When we answered the questions honestly with information accurate for when our autistic daughter was 12 months old, there was no exclamation mark, but a simple recommendation to repeat the test in 6 months. So, she would have slipped through their test at that stage. I’m not surprised to have found this, given the nature of the questions asked, but it makes me wonder how confidently OTARC should claim their app will improve diagnosis rates in very young children.
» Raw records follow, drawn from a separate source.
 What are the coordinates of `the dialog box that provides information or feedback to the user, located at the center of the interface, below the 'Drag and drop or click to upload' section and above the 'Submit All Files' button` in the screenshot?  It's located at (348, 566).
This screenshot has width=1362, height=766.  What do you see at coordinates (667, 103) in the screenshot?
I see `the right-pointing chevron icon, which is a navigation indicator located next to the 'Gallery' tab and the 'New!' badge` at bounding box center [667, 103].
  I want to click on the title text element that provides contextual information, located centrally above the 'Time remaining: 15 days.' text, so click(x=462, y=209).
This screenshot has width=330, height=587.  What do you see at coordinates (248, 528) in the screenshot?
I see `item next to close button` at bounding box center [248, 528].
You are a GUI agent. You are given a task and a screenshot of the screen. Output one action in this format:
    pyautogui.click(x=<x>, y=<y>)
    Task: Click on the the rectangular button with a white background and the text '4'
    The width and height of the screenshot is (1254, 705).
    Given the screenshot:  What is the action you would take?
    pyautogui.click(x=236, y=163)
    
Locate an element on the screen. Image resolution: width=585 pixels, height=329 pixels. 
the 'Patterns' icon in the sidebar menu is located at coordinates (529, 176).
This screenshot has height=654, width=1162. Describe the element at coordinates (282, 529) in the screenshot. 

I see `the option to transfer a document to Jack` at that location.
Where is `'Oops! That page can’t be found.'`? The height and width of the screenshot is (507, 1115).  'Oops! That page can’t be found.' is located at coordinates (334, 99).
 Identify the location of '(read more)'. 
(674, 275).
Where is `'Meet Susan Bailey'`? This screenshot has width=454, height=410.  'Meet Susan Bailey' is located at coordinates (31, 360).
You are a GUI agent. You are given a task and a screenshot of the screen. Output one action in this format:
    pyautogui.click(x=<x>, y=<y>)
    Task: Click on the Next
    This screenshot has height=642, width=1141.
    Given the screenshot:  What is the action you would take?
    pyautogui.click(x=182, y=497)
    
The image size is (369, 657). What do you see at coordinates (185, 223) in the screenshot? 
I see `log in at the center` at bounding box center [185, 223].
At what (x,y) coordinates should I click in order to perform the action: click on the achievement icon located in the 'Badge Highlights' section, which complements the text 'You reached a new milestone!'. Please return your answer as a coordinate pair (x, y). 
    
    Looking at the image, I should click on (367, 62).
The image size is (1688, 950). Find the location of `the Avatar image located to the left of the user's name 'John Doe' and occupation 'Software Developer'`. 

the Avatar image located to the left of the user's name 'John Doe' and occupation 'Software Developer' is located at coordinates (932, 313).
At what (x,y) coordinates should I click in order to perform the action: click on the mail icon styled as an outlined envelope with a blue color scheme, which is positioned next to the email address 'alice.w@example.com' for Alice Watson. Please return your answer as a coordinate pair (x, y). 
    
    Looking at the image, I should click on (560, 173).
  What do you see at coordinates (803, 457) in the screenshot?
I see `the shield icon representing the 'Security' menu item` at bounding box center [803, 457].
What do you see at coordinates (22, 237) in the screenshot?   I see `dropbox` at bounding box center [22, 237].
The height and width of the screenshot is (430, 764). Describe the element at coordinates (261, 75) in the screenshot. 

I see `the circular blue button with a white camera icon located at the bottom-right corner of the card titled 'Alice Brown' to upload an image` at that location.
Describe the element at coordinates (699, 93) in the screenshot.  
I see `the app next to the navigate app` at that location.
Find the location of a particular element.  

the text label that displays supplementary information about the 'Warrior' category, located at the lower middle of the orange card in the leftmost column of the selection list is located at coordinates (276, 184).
I think it is important to point out that there already seems to be the feeling (at least in comments on OTARC’s Facebook page) that use of this app will help people get a diagnosis when they may find it more difficult without the app. I just can’t see how this could be true. If you take the information from an app to a practitioner who is likely to be open to diagnosing a young child as autistic, then they will look at the information with an open mind. They would also listen to your concerns with an open mind if you didn’t have the app. Conversely, if the practitioner you see is not inclined to diagnose a young child for whatever reason, having the app information is unlikely to sway them.
Parents need to be aware that the app is collecting information into OTARCs database, and that this data will identify their children. OTARC are also using this app to try and entice people to give permission to keep the information they enter as part of their further research. I’d recommend participants think carefully before selecting the option to participate in OTARC’s research.
OTARC do not have a good track record of actually wanting to listen to autistic people and help them in the way they wish to be helped. They are interested in gaining credibility as a major player in the industry of autism awareness and support, so they can attract funding to continue their research. They are strong advocators of “Early Intervention”, which is code language for getting your child into therapy- ABA or Social Skills training or Positive Behaviour Support… which are all behaviour modification therapies that autisitc people will tell you are awful to endure and cause long term negative effects on self esteem, sense of worth and autonomy. They believe it is appropriate to run information events about autism and improving quality of life for autistic people, with out having any autistic keynote speakers. When they are confronted about this they reply that autistic people are welcome to attend and join in the conversation by asking questions which is dismissive and condescending.
This app is designed to prey on parents fears. I have no doubt it will serve to help increase parents anxieties, which concerns me greatly. Pretty much the thing that autistic people (children and adults) need the least right now is something that helps people feel more worried about their existence and more scared about having them in their family. Autistic people do not need people to be scared of autism. Autistic children do not need to be rushed into behaviour modification therapies, they need to be loved and supported and nurtured.
Can I make a couple of suggestions to parents who might be considering using this app? If your child is young and you think they might be autistic- don’t panic. Start out by recognising that your child has some challenges most kids don’t have. Some of those challenges are sensory. Some of those challenges are in interpreting language and social communication. Instead of pouring over an app that will make you feel more worried, you can spend some time reading the writings of autistic people who talk about how they manage their challenges. Even better, you could read the writings of autistic parents of autistic children for information about how they respectfully parent their children to meet their needs. There are lots of articles available, visit my Facebook page, I link to them regularly. Visit Respectfully Connected, it is an awesome resource. Give your child some time. Don’t assume that just because things look scary and overwhelming now that your child will be unable to grow or progress. You have time. Don’t panic.